Skip to main content

Python implementation of the iopsystems h2 histogram, interoperable with Rezolus

Project description

h2histogram-py

A pure-Python implementation of the iopsystems h2 histogram.

h2histogram produces histograms with byte-for-byte identical bucketing to the Rust histogram crate, so histograms recorded here can be consumed by Rezolus — and, conversely, you can open a Parquet/Arrow column of h2histogram values produced by Rezolus and analyze it in Python.

What is an h2 histogram?

An h2 histogram quantizes values into buckets using two parameters:

  • grouping_power — the number of buckets spanning each power of two. It sets the relative error to 2^-grouping_power (e.g. grouping_power=7 → ~0.78% error).
  • max_value_power — the largest representable value is 2^max_value_power - 1.

Values below 2^(grouping_power+1) are stored exactly (linear buckets of width 1); larger values fall into logarithmic buckets. This gives HDR-histogram-like guarantees with a simpler, faster bucket index computation. Rezolus records histograms with grouping_power=3 and max_value_power=64.

■ RAW DATA:
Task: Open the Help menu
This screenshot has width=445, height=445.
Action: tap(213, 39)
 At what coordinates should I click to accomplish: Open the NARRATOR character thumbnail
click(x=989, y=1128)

■ BRIEF 1:
Summarize the h2histogram-py project description above in two sentences.
■ BRIEF 2:
From the h2histogram-py project description, copy out the stretch from "A pure-Python implementation" through "grouping_power=7 → ~0.78% error)." word for word.

■ WORKED SOLUTION 1:
h2histogram-py is a pure-Python implementation of the iopsystems h2 histogram whose bucketing is byte-for-byte identical to the Rust histogram crate, so histograms recorded with it can be consumed by Rezolus and Rezolus-produced values can be analyzed in Python. An h2 histogram quantizes values into buckets using grouping_power, which sets the number of buckets per power of two and the relative error, and max_value_power, which sets the largest representable value, with small values stored exactly and larger ones placed in logarithmic buckets.

■ WORKED SOLUTION 2:
A pure-Python implementation of the iopsystems h2 histogram.

h2histogram produces histograms with byte-for-byte identical bucketing to the Rust histogram crate, so histograms recorded here can be consumed by Rezolus — and, conversely, you can open a Parquet/Arrow column of h2histogram values produced by Rezolus and analyze it in Python.

What is an h2 histogram?

An h2 histogram quantizes values into buckets using two parameters:

  • grouping_power — the number of buckets spanning each power of two. It sets the relative error to 2^-grouping_power (e.g. grouping_power=7 → ~0.78% error).